II. [3] Die gemäß Art. 11 des Vertrags i.V.m. §§ 15 I, 1 I Nr. 1 lit. d AVAG i.d.F. vom 3.12.2009, § 574 I 1 Nr. 1 ZPO statthafte und auch im Übrigen zulässige Rechtsbeschwerde ist begründet. Sie führt zur Aufhebung der angefochtenen Entscheidung und zur Zurückverweisung der Sache an das BeschwG ...
[5] 2. ... Die vom BeschwG getroffenen Feststellungen belegen nicht, dass die Voraussetzungen für eine Vollstreckbarerklärung vorlagen ...
[7] b) Bei der Entscheidung über den Antrag auf Zulassung der Zwangsvollstreckung hat sich das angerufene Gericht gemäß Art. 16 I des Vertrags auf die Prüfung zu beschränken, ob die nach Art. 15 erforderlichen Urkunden beigebracht sind und ob einer der in Art. 5 oder 6 II genannten Versagungsgründe vorliegt. Liegen keine Versagungsgründe vor und sind die erforderlichen Urkunden beigebracht, darf die Vollstreckbarerklärung nicht versagt werden. Der Entscheidung des BeschwG lässt sich nicht entnehmen, dass die in Art. 15 genannten Unterlagen vorlagen.
[8] aa) ... [9] ... Dieser – mit Art. 47 Nr. 1 Alt. 2 EuGVÜ übereinstimmende – Zweck des Zustellungsnachweises wird sowohl durch eine Zustellung nach dem Recht des Entscheidungsstaats, etwa zum Zwecke der verfahrensabschließenden Bekanntgabe der Entscheidung, als auch durch eine Zustellung nach dem Recht des Vollstreckungsstaats erreicht.

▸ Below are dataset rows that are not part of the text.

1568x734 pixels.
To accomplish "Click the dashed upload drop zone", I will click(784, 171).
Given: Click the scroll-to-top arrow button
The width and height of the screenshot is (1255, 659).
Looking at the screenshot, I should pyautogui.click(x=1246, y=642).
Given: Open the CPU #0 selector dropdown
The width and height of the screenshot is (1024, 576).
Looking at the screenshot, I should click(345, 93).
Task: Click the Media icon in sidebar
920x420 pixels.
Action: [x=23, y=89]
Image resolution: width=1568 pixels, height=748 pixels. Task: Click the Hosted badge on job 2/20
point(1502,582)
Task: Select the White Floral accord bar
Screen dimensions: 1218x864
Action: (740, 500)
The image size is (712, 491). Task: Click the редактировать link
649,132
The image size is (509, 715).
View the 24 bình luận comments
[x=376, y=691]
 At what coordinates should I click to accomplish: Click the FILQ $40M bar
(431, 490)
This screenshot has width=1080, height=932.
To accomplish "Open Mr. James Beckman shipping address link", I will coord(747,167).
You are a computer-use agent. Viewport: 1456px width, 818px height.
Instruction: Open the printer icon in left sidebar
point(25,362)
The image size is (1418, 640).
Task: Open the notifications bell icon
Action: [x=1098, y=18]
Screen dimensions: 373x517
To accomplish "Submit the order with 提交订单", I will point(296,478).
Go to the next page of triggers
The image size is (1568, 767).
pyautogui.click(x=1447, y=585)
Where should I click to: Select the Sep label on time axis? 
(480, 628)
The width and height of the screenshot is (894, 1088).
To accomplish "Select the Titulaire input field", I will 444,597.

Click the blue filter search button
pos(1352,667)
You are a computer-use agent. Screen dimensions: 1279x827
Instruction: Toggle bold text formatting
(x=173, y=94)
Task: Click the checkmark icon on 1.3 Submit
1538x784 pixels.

Weil das deutsche Beschwerderecht es dem Gläubiger erlaubt, die beizubringende Urkunde über die Zustellung der zu vollstreckenden Entscheidung noch im Rechtsbehelfsverfahren vorzulegen (vgl. zum EuGVÜ: EuGH, Urt. vom 14.3.1996 – Roger van der Linden ./. Berufsgenossenschaft der Feinmechanik und Elektrotechnik, Rs C-275/94, Slg. 1996 I-1393 Rz. 14, 16, 19), bleibt eine Beschwerde des Schuldners erfolglos, wenn diesem der Titel gemeinsam mit dem die Vollstreckbarkeit anordnenden Beschluss zugestellt wird (BGH, Beschl. vom 21.10.2004 – IX ZB 53/03 (IPRspr 2004-167), NJW–RR 2005, 295, 296). Das gilt wegen der inhaltlichen Orientierung der Vertragsregelungen am EuGVÜ (vgl. BGH, Beschl. vom 18.9.2001 – IX ZB 75/99 (IPRspr. 2001 Nr. 184), WM 2001, 2121, 2123; vom 9.10.2014 – IX ZB 46/13, IPRspr. 2014 Nr. 237b, 604 Rz. 8) vorliegend in gleicher Weise. Ein Zustellungsnachweis i.S.v. Art. 15 I Nr. 5 des Vertrags ist damit als geführt anzusehen.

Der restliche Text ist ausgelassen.